Prima di tutto, è un fatto che all’interno della UE manchi una politica comune, un argomento che sicuramente meriterebbe maggiori attenzioni anche da parte dei media. In sostanza, non sono rimasto affatto sorpreso dell’esito conseguito dal referendum che ha visto, ancora oggi solo sulla carta, l’uscita del Regno Unito dall’Unione Europea.
I più attenti analisti, avranno certamente osservato come già da tempo, questa nazione non partecipasse alle riunioni politiche dell’UE. Non è poi da dimenticare che il Regno Unito pur aderendo, precedentemente, al Trattato di Schengen, non ha mai adottato l’euro come moneta. Il che, già allora, un qualcosa voleva pur significare. In sostanza, il punto di vista britannico, è molto più variegato e complesso di quanto si è detto.
------------------------------------------------------------
→ COMPITO ASSEGNATO A
Rispondi in breve a queste domande sul brano.
(i) Che cosa manca all'interno della UE?
(ii) Quale moneta il Regno Unito non ha mai adottato?
(iii) A quali riunioni questa nazione non partecipava già da tempo?
→ COMPITO ASSEGNATO B
Ripeti parola per parola la parte del brano compresa tra "I più attenti" e "si è detto.", estremi inclusi.
Per questo lavoro i dati non servono.

→ SEZIONE DATI
------------------------------------------------------------
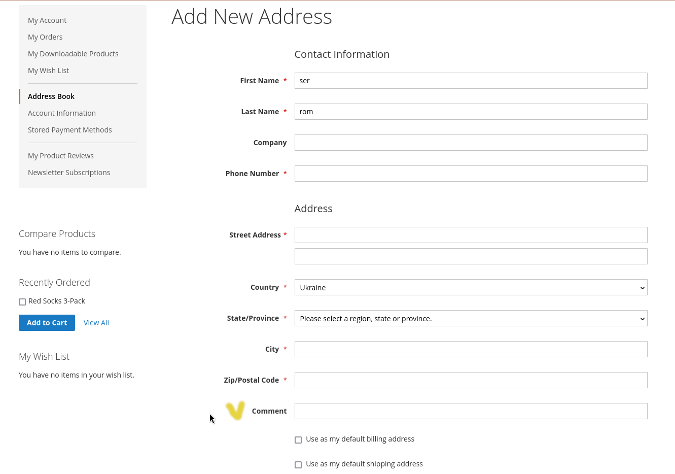Screen dimensions: 675x474
Task: Select the Zip/Postal Code input
Action: tap(470, 380)
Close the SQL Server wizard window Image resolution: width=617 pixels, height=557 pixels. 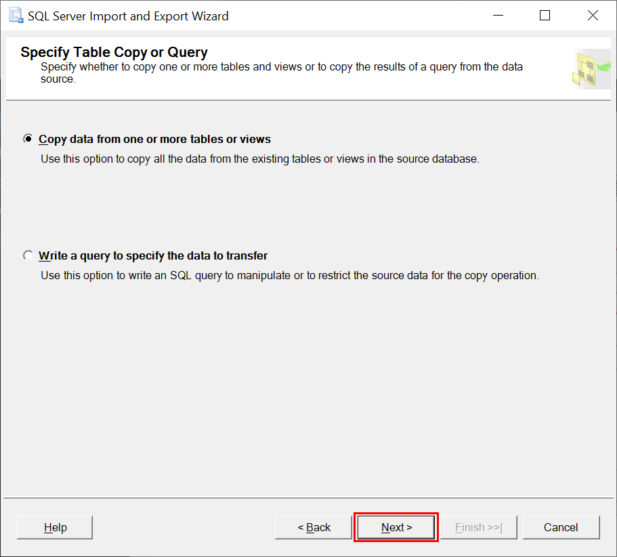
------------------------------------------------------------
→ SOLUZIONE PROPOSTA A
(i) Una politica comune.
(ii) L'euro.
(iii) Alle riunioni politiche dell'UE.

→ SOLUZIONE PROPOSTA B
I più attenti analisti, avranno certamente osservato come già da tempo, questa nazione non partecipasse alle riunioni politiche dell’UE. Non è poi da dimenticare che il Regno Unito pur aderendo, precedentemente, al Trattato di Schengen, non ha mai adottato l’euro come moneta. Il che, già allora, un qualcosa voleva pur significare. In sostanza, il punto di vista britannico, è molto più variegato e complesso di quanto si è detto.